# Lord Quilldemort's Photo Thread !!



## xo.QuilliesMommie (Dec 9, 2011)

:3 I only have a few right now but hes starting to get use to my house and bed where he crawls everywhere hes a fast little guy!

I was only able to take two pics <3!


















Ignore my messy hair and


----------



## LarryT (May 12, 2009)

Another little stunner, so cute!  Thanks for sharing and I can't wait to see more!


----------



## shetland (Sep 2, 2008)

A beautiful little boy!


----------



## Christemo (Oct 5, 2011)

Fantastic name!


----------



## xo.QuilliesMommie (Dec 9, 2011)

Hes soo cute! :3 Will have more later tonight~ <33


----------



## PJM (May 7, 2010)

He's adorable!! And I love the name.


----------



## xo.QuilliesMommie (Dec 9, 2011)

PJM said:


> He's adorable!! And I love the name.


Awh yes its creative no? :3 He already had this name before we got him but its perfect lol

Heres him and his daddy C;


----------



## shetland (Sep 2, 2008)

He is just adorable!

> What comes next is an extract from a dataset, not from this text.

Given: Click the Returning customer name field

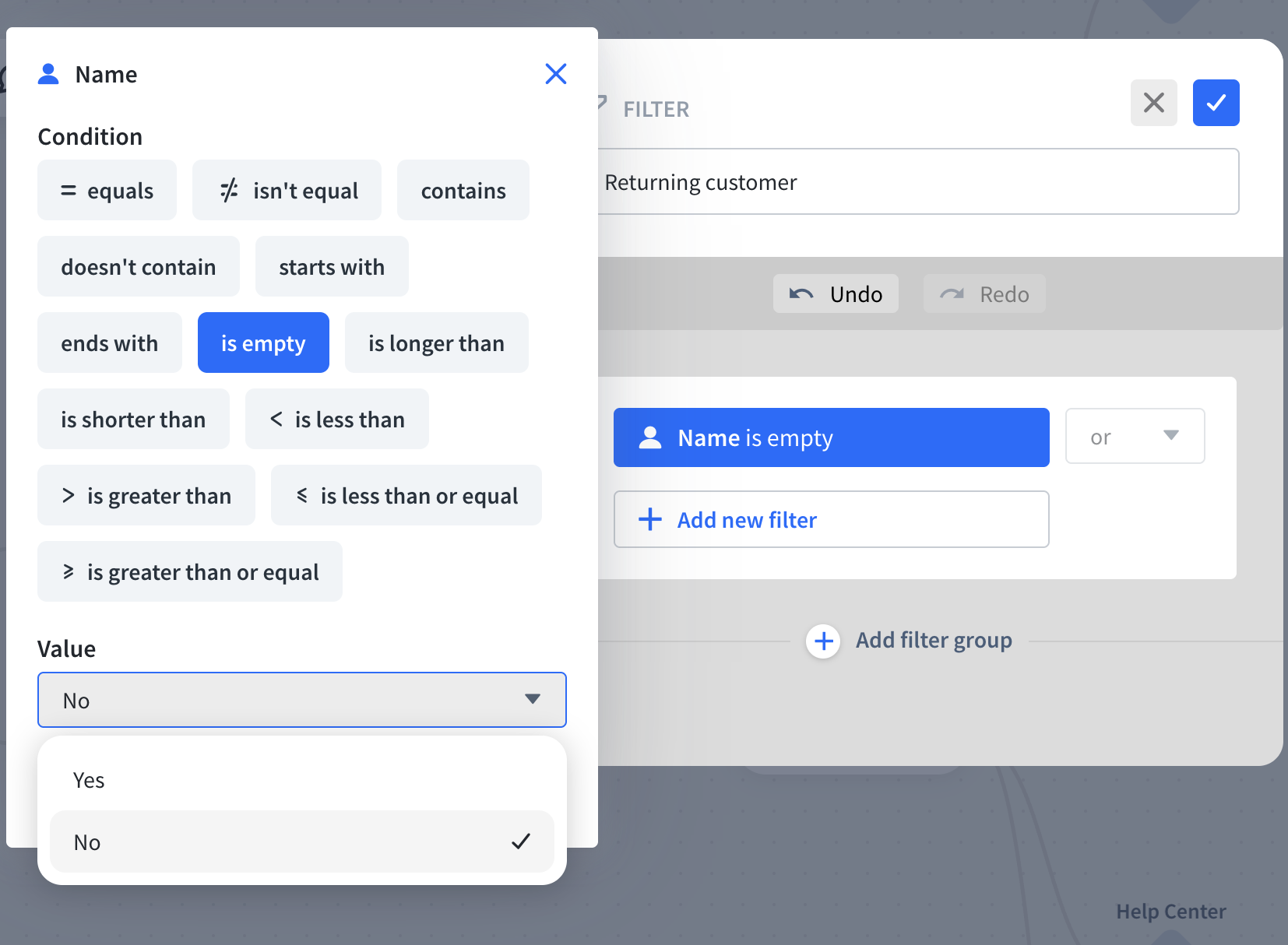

He has, what I call, a serious hedgie face! More pictures of this gorgeous baby!!!!!!!!!!!!!!


----------



## Christemo (Oct 5, 2011)

Oh no! 
Please don't use those balls for hedgehogs! They can get their little toes stuck in the grooves and hurt them, and they don't allow for proper ventilation!!


----------



## xo.QuilliesMommie (Dec 9, 2011)

Christemo said:


> Oh no!
> Please don't use those balls for hedgehogs! They can get their little toes stuck in the grooves and hurt them, and they don't allow for proper ventilation!!


Really? D: I had no idea, but thanks for letting me know, I'm going to have to get a play pen sooner than. :] Thanks again


----------